● **Brief**
Entries follow. Give back exactly the lines starting at the one containing "Click the Save icon in the toolbar" and ending at the one containing "Image resolution: width=908", and no other lines.

● **Record excerpts**

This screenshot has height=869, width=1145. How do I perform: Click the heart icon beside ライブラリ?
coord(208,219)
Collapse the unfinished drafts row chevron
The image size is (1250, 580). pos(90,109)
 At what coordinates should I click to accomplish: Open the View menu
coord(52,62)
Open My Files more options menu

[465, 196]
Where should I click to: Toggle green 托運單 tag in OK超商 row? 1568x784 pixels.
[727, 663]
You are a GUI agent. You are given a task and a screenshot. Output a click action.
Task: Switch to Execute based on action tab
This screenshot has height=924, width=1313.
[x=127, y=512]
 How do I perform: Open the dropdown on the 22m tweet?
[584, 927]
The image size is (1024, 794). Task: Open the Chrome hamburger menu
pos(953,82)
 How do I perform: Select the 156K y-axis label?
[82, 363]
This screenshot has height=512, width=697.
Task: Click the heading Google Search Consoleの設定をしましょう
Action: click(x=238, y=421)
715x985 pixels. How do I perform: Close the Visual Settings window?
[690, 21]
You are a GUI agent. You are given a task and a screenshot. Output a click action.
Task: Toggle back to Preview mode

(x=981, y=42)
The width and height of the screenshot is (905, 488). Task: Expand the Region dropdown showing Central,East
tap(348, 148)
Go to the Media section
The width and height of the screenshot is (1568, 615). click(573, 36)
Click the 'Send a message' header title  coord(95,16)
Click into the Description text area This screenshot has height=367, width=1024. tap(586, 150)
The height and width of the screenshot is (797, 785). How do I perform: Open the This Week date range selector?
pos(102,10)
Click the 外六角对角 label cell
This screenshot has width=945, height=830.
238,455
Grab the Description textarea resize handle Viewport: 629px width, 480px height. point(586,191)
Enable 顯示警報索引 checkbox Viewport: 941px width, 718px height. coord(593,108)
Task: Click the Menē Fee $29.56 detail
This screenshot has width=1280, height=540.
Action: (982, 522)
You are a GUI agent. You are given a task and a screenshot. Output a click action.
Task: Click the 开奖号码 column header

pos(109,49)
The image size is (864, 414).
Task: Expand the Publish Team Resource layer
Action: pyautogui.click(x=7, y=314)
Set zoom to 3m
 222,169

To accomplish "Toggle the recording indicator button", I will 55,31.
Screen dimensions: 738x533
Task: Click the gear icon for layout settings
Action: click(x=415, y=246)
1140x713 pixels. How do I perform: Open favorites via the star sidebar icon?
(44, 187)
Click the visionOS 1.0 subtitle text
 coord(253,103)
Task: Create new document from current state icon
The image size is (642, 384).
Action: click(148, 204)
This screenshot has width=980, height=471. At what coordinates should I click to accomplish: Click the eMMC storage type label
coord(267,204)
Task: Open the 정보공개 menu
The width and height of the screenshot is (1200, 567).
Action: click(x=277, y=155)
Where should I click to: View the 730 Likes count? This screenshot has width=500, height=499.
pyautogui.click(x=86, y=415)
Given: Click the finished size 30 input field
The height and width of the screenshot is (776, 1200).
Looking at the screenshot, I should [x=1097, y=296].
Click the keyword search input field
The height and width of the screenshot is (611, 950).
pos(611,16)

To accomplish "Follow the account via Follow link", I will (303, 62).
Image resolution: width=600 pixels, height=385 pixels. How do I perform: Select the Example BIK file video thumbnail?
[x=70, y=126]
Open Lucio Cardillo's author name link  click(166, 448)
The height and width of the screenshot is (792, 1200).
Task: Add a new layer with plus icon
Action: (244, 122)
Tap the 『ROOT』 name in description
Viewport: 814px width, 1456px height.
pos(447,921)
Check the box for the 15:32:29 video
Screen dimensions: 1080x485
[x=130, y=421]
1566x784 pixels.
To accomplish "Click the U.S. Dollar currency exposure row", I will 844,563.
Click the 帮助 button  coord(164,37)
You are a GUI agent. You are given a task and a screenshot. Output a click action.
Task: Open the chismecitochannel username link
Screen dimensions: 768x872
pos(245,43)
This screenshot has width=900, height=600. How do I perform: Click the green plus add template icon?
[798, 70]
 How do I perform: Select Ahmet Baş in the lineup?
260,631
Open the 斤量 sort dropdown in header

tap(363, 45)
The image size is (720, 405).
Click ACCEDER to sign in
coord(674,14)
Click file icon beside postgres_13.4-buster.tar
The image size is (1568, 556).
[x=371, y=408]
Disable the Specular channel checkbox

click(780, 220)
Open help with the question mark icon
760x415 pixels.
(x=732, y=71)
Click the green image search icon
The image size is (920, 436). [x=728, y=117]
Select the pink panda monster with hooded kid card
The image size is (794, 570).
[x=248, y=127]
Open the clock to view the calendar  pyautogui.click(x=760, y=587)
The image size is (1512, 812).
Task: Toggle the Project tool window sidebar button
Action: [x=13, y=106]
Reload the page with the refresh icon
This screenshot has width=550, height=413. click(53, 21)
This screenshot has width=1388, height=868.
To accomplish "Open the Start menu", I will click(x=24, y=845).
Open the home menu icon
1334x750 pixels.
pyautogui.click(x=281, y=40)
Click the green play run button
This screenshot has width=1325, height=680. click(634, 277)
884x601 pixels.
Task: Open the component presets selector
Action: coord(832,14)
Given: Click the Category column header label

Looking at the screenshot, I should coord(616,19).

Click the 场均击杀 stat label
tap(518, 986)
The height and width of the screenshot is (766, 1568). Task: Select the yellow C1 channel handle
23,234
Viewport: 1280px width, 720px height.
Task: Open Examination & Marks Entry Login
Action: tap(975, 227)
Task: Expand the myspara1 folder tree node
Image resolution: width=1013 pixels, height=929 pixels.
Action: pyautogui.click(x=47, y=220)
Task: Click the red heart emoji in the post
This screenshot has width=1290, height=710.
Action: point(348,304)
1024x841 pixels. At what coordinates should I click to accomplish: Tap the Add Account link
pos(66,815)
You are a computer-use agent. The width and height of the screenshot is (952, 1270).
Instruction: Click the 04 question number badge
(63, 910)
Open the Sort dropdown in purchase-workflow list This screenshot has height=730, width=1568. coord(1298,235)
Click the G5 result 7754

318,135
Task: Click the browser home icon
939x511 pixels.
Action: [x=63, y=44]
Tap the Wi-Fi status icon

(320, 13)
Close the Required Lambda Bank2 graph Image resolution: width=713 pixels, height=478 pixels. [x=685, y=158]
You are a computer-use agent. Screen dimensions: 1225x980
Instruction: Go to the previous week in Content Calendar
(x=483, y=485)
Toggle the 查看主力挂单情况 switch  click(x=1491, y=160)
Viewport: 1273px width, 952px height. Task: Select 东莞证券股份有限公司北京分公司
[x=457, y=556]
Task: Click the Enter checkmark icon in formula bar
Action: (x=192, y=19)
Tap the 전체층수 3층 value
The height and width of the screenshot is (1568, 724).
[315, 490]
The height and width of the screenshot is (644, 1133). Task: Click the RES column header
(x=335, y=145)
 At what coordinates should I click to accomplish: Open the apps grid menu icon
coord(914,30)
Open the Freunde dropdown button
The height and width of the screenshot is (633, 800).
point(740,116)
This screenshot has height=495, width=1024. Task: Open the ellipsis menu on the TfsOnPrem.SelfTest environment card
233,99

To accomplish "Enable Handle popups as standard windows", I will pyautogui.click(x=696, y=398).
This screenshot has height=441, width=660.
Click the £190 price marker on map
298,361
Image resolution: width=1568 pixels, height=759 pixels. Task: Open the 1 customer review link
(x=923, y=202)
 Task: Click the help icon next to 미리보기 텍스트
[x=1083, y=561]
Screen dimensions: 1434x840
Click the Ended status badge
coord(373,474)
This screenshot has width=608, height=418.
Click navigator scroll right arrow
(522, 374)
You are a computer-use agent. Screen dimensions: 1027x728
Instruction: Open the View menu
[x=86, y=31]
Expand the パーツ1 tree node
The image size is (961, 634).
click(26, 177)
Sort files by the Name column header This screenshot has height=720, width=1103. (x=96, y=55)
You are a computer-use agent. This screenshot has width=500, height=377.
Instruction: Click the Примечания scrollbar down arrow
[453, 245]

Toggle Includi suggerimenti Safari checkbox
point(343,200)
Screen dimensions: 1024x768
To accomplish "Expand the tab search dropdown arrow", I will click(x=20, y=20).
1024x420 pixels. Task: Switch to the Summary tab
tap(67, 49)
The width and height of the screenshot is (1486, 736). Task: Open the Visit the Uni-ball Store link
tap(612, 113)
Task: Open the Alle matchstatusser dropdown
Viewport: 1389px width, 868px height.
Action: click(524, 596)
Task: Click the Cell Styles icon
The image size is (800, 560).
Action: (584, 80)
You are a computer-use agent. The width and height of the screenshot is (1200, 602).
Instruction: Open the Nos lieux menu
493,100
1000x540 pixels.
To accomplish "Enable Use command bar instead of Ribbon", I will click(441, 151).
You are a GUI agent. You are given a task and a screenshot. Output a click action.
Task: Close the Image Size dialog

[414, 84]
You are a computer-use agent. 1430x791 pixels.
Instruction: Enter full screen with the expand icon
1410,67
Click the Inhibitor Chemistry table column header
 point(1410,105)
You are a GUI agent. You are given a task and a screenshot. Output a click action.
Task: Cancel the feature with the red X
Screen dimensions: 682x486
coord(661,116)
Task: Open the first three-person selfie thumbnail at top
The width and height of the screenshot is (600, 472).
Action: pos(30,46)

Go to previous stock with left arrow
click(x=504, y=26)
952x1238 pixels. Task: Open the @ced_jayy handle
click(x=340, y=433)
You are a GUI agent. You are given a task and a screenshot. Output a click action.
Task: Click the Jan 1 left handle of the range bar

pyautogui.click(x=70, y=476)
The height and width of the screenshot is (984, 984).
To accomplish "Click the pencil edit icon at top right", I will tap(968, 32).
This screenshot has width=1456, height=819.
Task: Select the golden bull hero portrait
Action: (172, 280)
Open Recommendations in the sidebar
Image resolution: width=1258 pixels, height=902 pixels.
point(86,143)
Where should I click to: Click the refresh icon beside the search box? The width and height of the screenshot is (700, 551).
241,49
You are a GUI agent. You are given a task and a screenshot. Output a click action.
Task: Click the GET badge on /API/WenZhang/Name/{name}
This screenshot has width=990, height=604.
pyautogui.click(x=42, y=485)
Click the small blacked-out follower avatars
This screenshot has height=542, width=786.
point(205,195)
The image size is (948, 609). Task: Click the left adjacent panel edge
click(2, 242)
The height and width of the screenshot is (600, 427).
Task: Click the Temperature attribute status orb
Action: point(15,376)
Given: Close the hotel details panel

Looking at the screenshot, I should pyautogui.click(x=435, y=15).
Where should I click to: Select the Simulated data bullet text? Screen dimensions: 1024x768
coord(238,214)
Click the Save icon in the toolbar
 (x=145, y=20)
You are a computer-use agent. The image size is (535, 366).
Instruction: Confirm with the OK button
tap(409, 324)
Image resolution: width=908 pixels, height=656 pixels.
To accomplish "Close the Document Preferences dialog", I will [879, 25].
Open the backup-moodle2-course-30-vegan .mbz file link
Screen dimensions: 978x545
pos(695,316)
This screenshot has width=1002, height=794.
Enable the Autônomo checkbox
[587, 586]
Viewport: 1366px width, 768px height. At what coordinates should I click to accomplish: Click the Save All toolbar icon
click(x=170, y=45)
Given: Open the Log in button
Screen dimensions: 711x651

● **Answer section**
Click the Save icon in the toolbar
 (x=145, y=20)
You are a computer-use agent. The image size is (535, 366).
Instruction: Confirm with the OK button
tap(409, 324)
Image resolution: width=908 pixels, height=656 pixels.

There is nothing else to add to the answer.